‘Sessizlik kırılmalı, işgale karşı büyük tepkiler açığa çıkmalı’

KNK tarafından düzenlenen Ulusal Çalıştay'ın sonuç bildirgesinde, Türk devletinin saldırılarına dikkat çekilerek seferberlik ruhuyla mücadele edilmesi istendi.

Haber Merkezi- Kurdistan Ulusal Kongresi (KNK), Türkiye'nin Federe Kurdistan Bölgesi'ndeki saldırılarını görüşmek üzere 8 Temmuz'da online çalıştay düzenledi.

"Ulusal Çalıştay" adıyla düzenlenen çalıştaya çok sayıda Kurdistanî parti, örgüt ve kurumun yanı sıra yazar, sanatçı, aydın, akademisyen, gazeteci, siyasetçi ve inanç temsilcileri katıldı. Çalıştayın sonuç bildirgesi açıklandı. 

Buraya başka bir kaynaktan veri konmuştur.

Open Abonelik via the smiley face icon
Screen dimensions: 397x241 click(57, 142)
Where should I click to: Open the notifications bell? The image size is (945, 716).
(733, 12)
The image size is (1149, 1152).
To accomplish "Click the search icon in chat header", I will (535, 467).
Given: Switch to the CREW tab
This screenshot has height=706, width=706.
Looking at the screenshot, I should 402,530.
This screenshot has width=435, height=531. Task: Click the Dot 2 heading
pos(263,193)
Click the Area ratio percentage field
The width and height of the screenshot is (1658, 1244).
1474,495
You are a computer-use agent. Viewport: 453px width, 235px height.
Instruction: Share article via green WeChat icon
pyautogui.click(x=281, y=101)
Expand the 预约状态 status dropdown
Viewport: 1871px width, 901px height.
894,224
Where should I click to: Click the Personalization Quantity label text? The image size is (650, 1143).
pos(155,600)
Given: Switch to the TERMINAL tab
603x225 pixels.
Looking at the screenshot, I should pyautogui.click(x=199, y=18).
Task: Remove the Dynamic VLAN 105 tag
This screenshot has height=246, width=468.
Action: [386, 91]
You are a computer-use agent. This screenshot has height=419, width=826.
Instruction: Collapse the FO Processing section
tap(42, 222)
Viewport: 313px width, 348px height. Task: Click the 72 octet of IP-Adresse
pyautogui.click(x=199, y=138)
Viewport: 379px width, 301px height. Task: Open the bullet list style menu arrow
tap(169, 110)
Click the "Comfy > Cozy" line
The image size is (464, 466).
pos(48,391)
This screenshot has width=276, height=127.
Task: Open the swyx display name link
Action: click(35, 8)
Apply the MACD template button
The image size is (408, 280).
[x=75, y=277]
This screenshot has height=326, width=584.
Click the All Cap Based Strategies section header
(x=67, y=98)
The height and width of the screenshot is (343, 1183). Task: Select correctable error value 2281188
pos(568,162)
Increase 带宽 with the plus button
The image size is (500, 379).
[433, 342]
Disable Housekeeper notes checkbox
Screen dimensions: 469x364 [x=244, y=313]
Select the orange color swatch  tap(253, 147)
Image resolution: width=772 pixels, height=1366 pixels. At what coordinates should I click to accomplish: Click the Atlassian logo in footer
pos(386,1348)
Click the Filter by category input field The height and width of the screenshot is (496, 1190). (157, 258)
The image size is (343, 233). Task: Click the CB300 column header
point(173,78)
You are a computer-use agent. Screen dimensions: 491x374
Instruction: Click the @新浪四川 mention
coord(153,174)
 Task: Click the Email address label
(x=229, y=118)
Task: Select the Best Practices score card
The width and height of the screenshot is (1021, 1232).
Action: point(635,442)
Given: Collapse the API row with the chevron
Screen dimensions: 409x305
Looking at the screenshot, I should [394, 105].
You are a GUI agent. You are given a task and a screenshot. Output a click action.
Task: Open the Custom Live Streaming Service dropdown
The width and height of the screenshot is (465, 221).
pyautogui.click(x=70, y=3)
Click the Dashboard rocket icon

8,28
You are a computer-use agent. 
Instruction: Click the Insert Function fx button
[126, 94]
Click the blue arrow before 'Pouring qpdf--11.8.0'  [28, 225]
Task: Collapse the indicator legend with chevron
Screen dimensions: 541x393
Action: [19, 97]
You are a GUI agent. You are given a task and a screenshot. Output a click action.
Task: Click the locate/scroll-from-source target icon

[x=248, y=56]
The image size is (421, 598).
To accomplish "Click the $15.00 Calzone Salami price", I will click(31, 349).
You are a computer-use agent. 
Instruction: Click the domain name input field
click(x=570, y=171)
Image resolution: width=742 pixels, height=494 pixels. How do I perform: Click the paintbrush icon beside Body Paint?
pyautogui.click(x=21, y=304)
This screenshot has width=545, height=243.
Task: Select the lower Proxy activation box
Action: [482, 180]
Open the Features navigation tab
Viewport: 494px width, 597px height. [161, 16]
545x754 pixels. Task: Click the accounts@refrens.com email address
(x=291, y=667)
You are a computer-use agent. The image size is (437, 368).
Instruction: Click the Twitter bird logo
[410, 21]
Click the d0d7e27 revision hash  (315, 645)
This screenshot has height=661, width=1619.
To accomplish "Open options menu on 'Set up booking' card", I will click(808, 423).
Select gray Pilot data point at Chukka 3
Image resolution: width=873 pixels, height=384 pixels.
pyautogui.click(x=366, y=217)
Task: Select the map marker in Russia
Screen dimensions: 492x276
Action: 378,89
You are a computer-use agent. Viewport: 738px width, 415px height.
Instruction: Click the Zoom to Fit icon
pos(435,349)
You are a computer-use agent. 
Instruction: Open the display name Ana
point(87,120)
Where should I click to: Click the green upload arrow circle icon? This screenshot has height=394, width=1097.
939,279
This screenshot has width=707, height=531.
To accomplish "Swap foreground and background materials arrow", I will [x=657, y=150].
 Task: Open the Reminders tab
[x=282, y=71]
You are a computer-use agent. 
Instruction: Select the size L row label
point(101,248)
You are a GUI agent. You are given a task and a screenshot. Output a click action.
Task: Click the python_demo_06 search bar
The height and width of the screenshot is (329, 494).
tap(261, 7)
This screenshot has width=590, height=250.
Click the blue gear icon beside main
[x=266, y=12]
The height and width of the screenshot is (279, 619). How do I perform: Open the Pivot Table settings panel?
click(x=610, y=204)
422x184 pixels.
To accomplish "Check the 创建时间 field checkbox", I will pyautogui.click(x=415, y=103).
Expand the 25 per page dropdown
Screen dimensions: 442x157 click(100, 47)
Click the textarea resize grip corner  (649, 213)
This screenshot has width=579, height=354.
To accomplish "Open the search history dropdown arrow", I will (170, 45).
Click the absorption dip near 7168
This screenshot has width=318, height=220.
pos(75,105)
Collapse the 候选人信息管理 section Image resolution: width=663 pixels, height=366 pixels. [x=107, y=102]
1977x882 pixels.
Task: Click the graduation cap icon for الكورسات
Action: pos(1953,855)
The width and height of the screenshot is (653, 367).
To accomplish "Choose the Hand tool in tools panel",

Türk devletinin saldırılarını genişlettiği ve kontrol noktaları kurmaya başladığı belirtilen bildirgede KDP hükümetinin Türk devletine yardım ettiği Irak hükümetinin de bu saldırılara ortak olduğu vurgulandı. Bildirgede “Türk devleti Irak hükümetine su ve ekonomi sözü veriyor. Irak iyi bilsin ki, AKP-MHP iktidarı neo-Osmanlı aklıyla hareket ediyor. Milliyetçi ve ırkçı bir proje olan Misak-ı Milli sınırlarını işgal etmek istiyor. Bu amacına ulaşmak için savaşı yoğunlaştırmaya, insanları birbirine düşürmeye, barış ve huzur ortamını bozmaya çalışıyor. Bu büyük saldırılar sadece HPG güçlerine yönelik değil, Kürtlerin bütün kazanımlarına ve Başûrê Kurdistan’a yöneliktir. Kürt halkının kazanımlarına ve Kurdistan değerlerine saldırı yapılıyor. Ayrıca bu saldırı Irak'ın egemenliğine de yöneliktir. Amaçları tarafımızdan biliniyor. Türk devleti, Kürtlerin ve Kurdistan'ın tüm bileşenleri (Asuri, Süryani-Keldani ve diğerleri) kendi topraklarında özgür olmasın, köle olsun ve ülkeleri de işgal altında olsun istiyor. Türk devleti yüz yıldır Türk uluslaşmasını diğer halkların yok edilmesi üzerine inşa ediyor" denildi.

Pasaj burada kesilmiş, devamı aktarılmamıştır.